The Chevrolet Cruze Eco achieves a combined EPA rating of 33 mpg. New CAFE regulations would require vehicles the same size as the Cruze to have a combined EPA window sticker rating of at least 43 mpg by 2025.
Even a few Democrats are in on the action

California, the Obama administration, and the big three from Detroit have all agreed in spirit to the proposed fuel economy standards that will push fleet wide economy to 54.5 mpg by 2025. While states and automakers have agreed to the standard, there are still battles being waged in Washington in an attempt to get the rules overturned.
More than 60 Republicans in the House are working to bar the Obama administration from finalizing the fuel economy standards for the 2017 through 2025 model years. There were also three Democrats among those backing the bill to stop the fuel economy hikes.
The lawmakers are trying to convince the House to add a provision to a spending bill that would block the EPA and California from moving forward with fuel emissions limits. According to the proposal, the NHTSA would be able to set fuel economy standards, but only through 2021. 

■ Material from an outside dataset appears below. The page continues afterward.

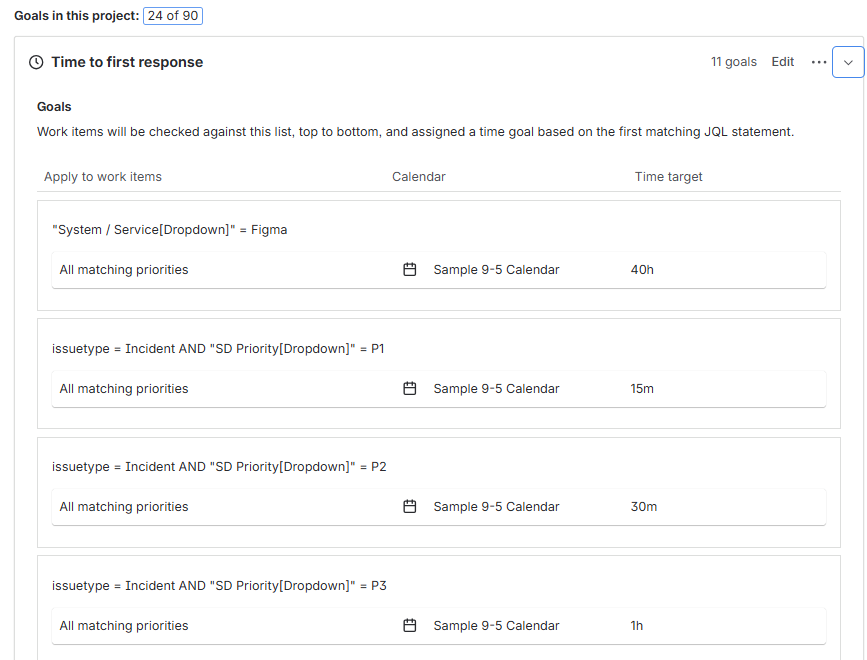The image size is (867, 660).
Task: Select the P3 incident JQL statement
Action: (219, 585)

"A one-year 'timeout' is necessary as EPA and (California) are setting national fuel economy standards without explicit authorization by Congress, under laws not designed to regulate fuel economy," said the letter signed by Reps. Mike Rogers, R-Brighton; Joe Barton, R-Texas; Tim Walberg, R-Tipton; Darrell Issa, R-Calif.; and others."

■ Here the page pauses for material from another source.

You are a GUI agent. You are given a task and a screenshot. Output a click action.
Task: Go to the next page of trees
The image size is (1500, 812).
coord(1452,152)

The effort to bar the new fuel economy standards is strongly backed by the National Automobile Dealers Association (NADA). The NADA is lobbying congress to block the proposed fuel economy standards. The fear is that the new standards would regulate out of existence most new vehicles that sell for under $15,000.
However, there are a group of CEOs from eight different environmental, science, and public interest groups that are urging the NADA to stop its lobbying efforts.
"These standards are supported by major automakers, the United Auto Workers, California and other clean car states, and numerous consumer, environmental, business and national security organizations. By continuing to oppose these standards, NADA is trying to sell Congress, dealers and the American people a lemon," said the letter from leaders of the Natural Resources Defense Council, the Sierra Club, Environment America, the Safe Climate Campaign, the Union of Concerned Scientists and others.